→ **The request**
Copy out every one of the records below line by line, keeping each line identical to the original.

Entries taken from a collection
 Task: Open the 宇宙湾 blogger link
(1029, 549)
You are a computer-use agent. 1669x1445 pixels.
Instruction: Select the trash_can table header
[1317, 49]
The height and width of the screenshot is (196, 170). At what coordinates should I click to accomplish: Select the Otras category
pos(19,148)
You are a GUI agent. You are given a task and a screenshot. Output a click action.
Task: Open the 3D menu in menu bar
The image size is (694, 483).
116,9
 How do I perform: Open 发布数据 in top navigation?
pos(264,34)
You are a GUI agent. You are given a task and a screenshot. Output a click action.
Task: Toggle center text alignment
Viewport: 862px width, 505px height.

→ **Answer to this task**
 Task: Open the 宇宙湾 blogger link
(1029, 549)
You are a computer-use agent. 1669x1445 pixels.
Instruction: Select the trash_can table header
[1317, 49]
The height and width of the screenshot is (196, 170). At what coordinates should I click to accomplish: Select the Otras category
pos(19,148)
You are a GUI agent. You are given a task and a screenshot. Output a click action.
Task: Open the 3D menu in menu bar
The image size is (694, 483).
116,9
 How do I perform: Open 发布数据 in top navigation?
pos(264,34)
You are a GUI agent. You are given a task and a screenshot. Output a click action.
Task: Toggle center text alignment
Viewport: 862px width, 505px height.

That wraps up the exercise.